*** Opening Information provided ***

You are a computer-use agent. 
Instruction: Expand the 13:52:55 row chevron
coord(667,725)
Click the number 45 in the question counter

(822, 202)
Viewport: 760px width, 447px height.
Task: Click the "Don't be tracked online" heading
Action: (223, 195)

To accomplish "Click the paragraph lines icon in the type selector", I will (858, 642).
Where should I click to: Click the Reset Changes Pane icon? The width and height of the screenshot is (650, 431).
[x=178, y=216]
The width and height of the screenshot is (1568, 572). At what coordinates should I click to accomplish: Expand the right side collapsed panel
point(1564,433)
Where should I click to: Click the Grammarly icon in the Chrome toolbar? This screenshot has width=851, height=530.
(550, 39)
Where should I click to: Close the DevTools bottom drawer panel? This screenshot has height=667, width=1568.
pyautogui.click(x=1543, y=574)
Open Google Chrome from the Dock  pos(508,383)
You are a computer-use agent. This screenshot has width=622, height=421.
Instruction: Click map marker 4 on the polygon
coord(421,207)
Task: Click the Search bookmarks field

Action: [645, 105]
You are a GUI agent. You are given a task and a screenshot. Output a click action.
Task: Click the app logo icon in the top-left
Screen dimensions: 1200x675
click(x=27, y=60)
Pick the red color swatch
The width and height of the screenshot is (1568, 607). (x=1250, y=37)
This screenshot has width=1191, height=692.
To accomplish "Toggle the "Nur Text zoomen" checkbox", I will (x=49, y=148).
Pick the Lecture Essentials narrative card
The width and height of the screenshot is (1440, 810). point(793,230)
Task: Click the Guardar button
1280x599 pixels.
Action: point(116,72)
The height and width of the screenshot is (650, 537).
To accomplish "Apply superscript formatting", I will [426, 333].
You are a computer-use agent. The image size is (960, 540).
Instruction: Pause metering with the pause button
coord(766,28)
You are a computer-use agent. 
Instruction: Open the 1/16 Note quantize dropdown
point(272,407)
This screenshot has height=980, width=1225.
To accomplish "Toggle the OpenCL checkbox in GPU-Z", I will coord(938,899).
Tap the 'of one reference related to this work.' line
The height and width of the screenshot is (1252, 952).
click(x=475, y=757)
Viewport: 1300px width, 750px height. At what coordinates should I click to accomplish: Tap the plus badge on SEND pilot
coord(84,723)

*** Closing Information provided ***

_Directions for this task_:
The string "agent": state how many lines above contain it, giving nothing but the number.

_Final answer_:
5